- _Exercise instructions_:
Number of lines with "agent" in the listing: report it, and nothing else.

- _Supplied material_:
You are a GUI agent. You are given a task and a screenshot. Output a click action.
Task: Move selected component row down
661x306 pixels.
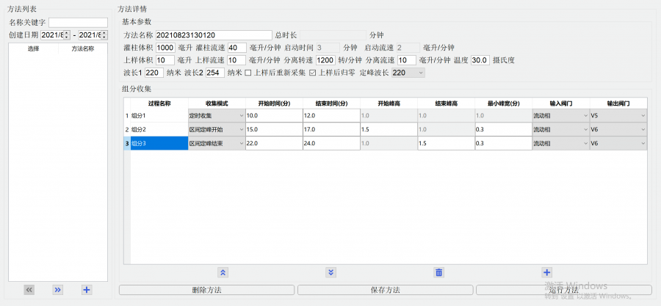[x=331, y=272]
==
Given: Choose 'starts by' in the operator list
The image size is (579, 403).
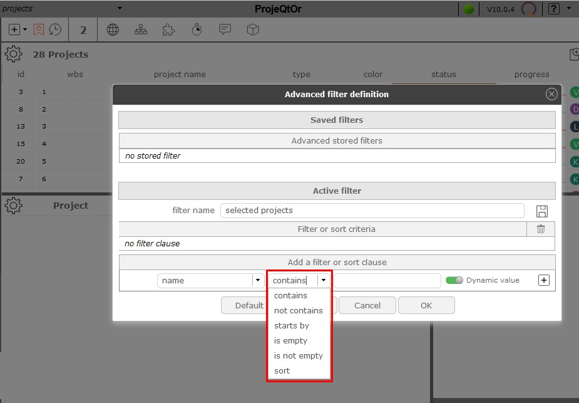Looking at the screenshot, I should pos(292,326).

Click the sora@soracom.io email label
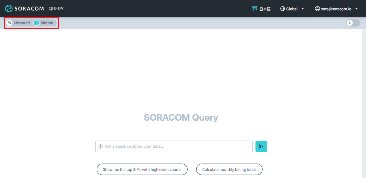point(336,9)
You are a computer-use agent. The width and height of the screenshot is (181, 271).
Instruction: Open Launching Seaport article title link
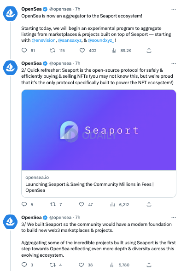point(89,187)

- _Written answer_:
2